This project is used to monitor the Web log data which is processed by Apache Spark Streaming. The Spark Streaming program would read the logs and searches for 404 as status. If status 404 is found, it would display them on the screen with the details.
Language used : Python 3.7
Framework : Apache Spark 2.3
Libraries needed : Pyspark, Requests, Re
Program which simulates streaming data. The program downloads the web log from proyectossbecorp.com and sends one line of record every 5 seconds.
This is Apache Spark stream receiver which receives the streaming data of the web log. The streaming process runs every 10 seconds. It uses regular expression to process the line received and filters for 404 error.
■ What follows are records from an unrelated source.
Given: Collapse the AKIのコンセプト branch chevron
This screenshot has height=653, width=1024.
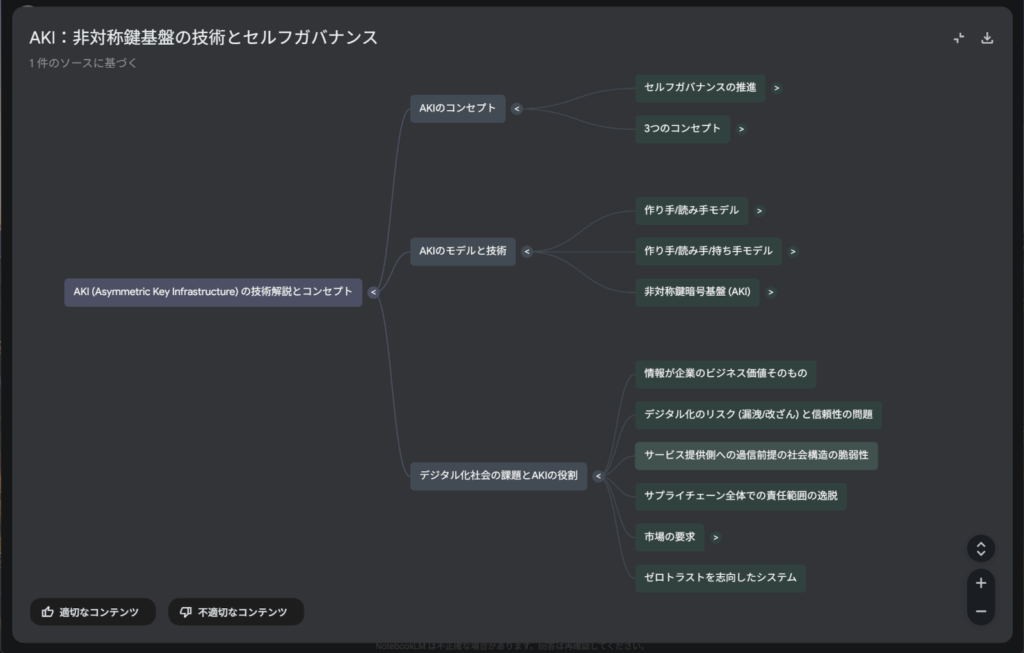Looking at the screenshot, I should tap(517, 109).
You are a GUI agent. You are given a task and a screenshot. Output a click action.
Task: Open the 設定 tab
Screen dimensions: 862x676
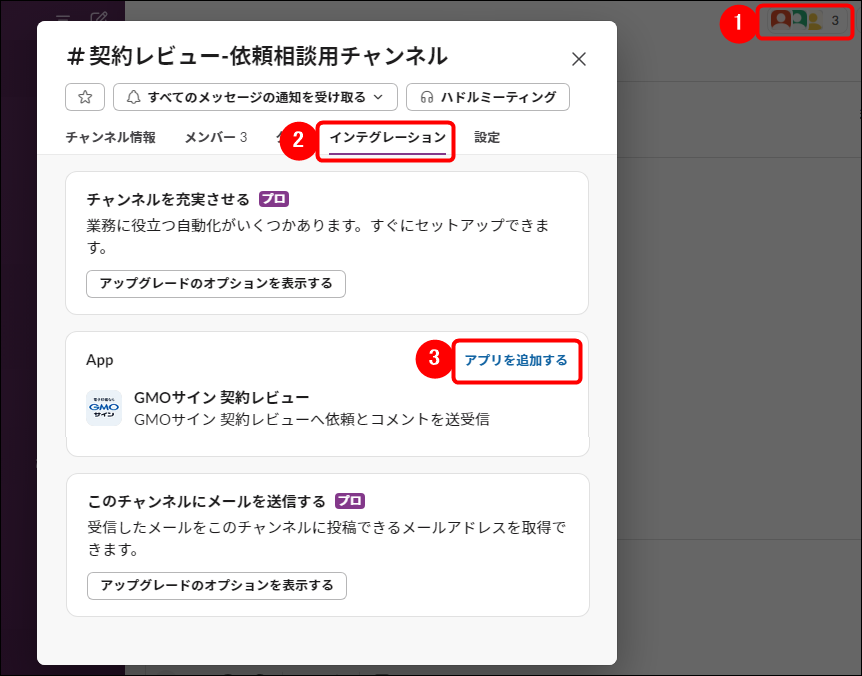click(x=486, y=137)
This new value would be displayed on screen.
- Clone the repository
git clone https://github.com/ksashok/Spark-Web-Log-Analysis.git
- Go to the project folder run the application
.\run.sh
- The program would display the entries which had 404 as error
-------------------------------------------
Time: 2019-07-26 11:24:50
-------------------------------------------
['66.102.8.100', '17/Jan/2019:21:22:33', '-0500', 'GET', '404', '311', '-', 'Mozilla/5.0 (compatible; Google-Site-Verification/1.0)']
['66.102.8.100', '17/Jan/2019:21:22:33', '-0500', 'GET', '404', '311', '-', 'Mozilla/5.0 (compatible; Google-Site-Verification/1.0)']